Sevgili dostumuz, yoldaşımız, CHP’nin artık bu günden sonra adı efsaneleşecek olan yürekli İl Başkanı Canan KAFTANCIOĞLU’nun, bir zamanların güzel TRT’sinde yayınlanan Evet-Hayır yarışmasının sunucusu Erkan YOLAÇ’a saygı bağlamında değerlendirilmesi gereken muhteşem hicvi ile Audi-Mercedes korosunun öttürdüğü Mehter Marşı eşliğinde İstanbul’u fethetmek için gelmeye kalkanları, Kurtuluş Savaşımızın, Cumhuriyetimizin, 1923 Devrimimizin simgelerinden İzmir Marşı ile geriye yollaması da, kimse kusura bakmasın, benim aklıma “Hababam Sınıfı”nın unutulmaz repliklerden olan “Alçaklara kar yağıyor üşümedin mi, sen bu işin sonunu düşünmedin mi?”yi getirdi.

16 Nisan referandumunda mühürsüz oyların kabulü ile açıkça Seçim Kanunu’nu ihlal ederek EVET çıkması için oynadığınız oyun ayağınıza dolandı.

Daha da dolanmaya devam edecek, izlemeye devam ediyoruz…

******

Yukarıda bahsettiğim 1994 yılı, benim hayatımın dönüm noktalarından biriydi. O zamanki adıyla Avrupa Topluluğu üzerine eğitim yapma aşkıyla tutuşan 3 arkadaşın; benim, Can Baydarol’un ve Beliz Celasin’in yolları 1991 yılında Brüksel’de kesişmişti. Gurbette başlayan kadim dostluğumuzun heyecanıyla dönemin en büyük araştırma şirketi olan Piar-Gallup’da Avrupa Topluluğu Araştırmaları Departmanı’nı kurmak üzere buluşmuştuk. Türkiye, Gümrük Birliği’ne koşar adım yaklaşıyordu ve takdir edersiniz Türk özel sektörünün önemli bir kısmı yumurtanın kapıya geldiğini anlamanın verdiği telaşla neler olduğunu anlamaya çalışıyordu. Yani bizim taptaze departmanımıza iş veriyordu. Profesyonel iş hayatında ciddi anlamdaki ilk tecrübemi orada yaşamaya başlamıştım. Sürekli yurtdışına gidip kütüphanelerden, Avrupa Topluluğu kuruluşlarından belge topluyordum (o günlerde internetin adı bile yoktu ortalıklarda); Can ve Beliz, titiz bir şekilde tüm güncel gelişmeleri izliyor ve abonelerimize ulaştırdığımız bültenimizi hazırlıyorlardı. Bizler Piar-Gallup içerisinde bağımsız bir bölüm olarak çalışırken, diğer ekip hummalı bir şekilde o dönemin SHP adayı Zülfü Livaneli’nin seçim araştırmalarını yürütüyordu. Hatırladığım kadarıyla tam 8 tane kamuoyu araştırması yapılmış ve her defasında Zülfü Bey istikrarlı bir şekilde oylarını artırmıştı. O dönemin Sabah Gazetesi’nde sürmanşet yayımlanan bu sonuçlara göre yerel seçimlerin İstanbul ayağının galibi Zülfü Livaneli diye düşünülüyordu haklı olarak. O kadar inanmıştım ki onun kazanacağına. Neticesinde araştırmayı yapan şirketin bir elemanıydım. Daha doğrusu araştırmalar Kamar adında, yine Piar-Gallup’a bağlı çalışan bir tabela şirket tarafından yürütülüyordu. Ama tüm alt yapı ve çalışma tabii ki Piar-Gallup bünyesindeydi.

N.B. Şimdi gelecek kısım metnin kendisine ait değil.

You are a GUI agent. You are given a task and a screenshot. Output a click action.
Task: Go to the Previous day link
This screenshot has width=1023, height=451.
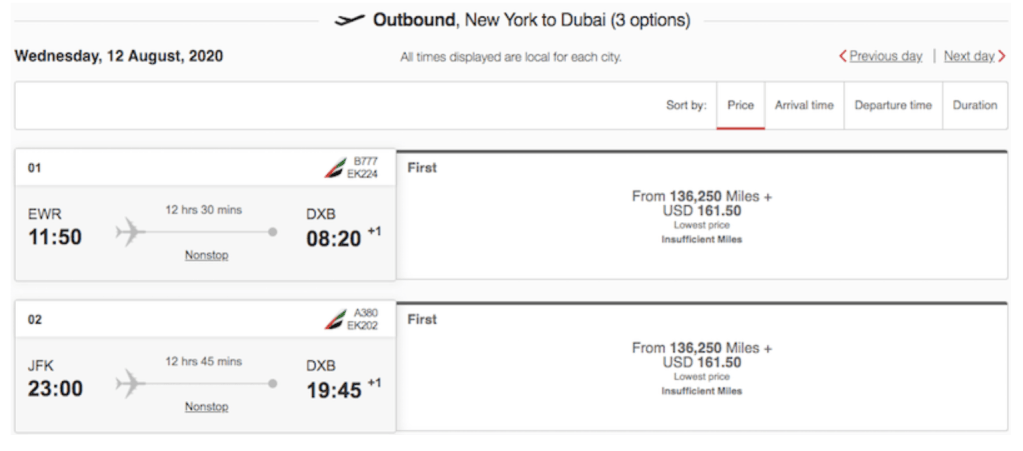(886, 56)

Ancak kazın ayağının hiç de öyle olmadığını, seçim gecesi anlamıştım. Piar-Gallup’un geniş toplantı odasındaki televizyondan izlediğim seçimi kaybetmiştik. Ekranın karşısında donup kalmıştım. İnanmak istemiyordum, olamazdı, siyasal İslam’ın iktidara gelmesi kabus gibi bir şeydi…

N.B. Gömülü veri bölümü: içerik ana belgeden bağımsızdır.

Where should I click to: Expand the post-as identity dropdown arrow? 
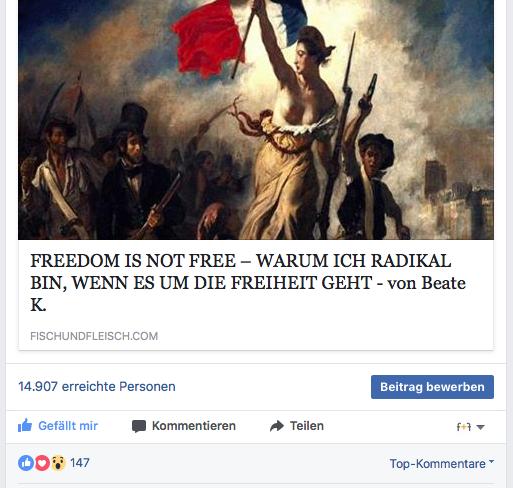(480, 427)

İlk sürekli işim beni büyük bir hayal kırıklığına uğratmıştı. Hala sorarım neden diye…

Ne dersiniz Sayın Bülent Tanla, neden?

İşte o kabus tam 25 yıl sürdü. Ve 31 Mart 2019, Pazar gecesi sabaha karşı, Ekrem İmamoğlu’nun Seyrantepe’deki koordinasyon merkezinde yüzü gülen, yurtsever bir gencin getirdiği çayın tadını hissettiğim an, “İşte Babür”dedim, “işte bitti artık. Artık gün bu ülkeyi yeniden inşa etme günü, o zifiri karanlığı bilimle, sanatla, dayanışmayla aydınlığa döndürme günü”

Ve takip eden 1 Nisan sabahı, saat 08.00’de SGK’ya gidip emeklilik dilekçemi verdim.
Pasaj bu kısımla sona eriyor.